### [Assignment]
Count the lines in the records below that contain the word "option", and give only that count.

[Start of Attachment]

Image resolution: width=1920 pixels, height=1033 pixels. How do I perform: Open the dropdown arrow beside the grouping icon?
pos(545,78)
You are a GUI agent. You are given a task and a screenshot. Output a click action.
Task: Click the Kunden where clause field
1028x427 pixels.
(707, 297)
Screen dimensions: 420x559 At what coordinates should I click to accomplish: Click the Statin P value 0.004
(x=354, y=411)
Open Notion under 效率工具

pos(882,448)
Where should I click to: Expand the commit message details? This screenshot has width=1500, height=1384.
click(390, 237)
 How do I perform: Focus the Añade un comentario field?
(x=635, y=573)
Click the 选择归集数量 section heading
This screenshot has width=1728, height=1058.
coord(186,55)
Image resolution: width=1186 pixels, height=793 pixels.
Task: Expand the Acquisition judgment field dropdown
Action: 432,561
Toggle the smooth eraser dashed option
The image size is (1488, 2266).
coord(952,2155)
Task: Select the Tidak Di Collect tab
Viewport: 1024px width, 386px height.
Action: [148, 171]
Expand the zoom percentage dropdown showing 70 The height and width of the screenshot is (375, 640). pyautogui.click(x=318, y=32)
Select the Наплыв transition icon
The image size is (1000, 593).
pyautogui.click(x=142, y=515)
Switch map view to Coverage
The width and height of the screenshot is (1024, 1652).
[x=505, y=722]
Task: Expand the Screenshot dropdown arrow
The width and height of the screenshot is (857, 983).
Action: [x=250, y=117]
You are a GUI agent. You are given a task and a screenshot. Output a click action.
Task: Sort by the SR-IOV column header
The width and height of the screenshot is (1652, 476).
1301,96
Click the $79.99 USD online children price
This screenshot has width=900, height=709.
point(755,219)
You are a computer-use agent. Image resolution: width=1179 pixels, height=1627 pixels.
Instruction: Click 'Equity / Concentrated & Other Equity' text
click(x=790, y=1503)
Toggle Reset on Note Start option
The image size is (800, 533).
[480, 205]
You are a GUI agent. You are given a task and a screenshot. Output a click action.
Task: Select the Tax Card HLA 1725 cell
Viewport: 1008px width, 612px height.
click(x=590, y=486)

[End of Attachment]

### [Result of the exercise]
2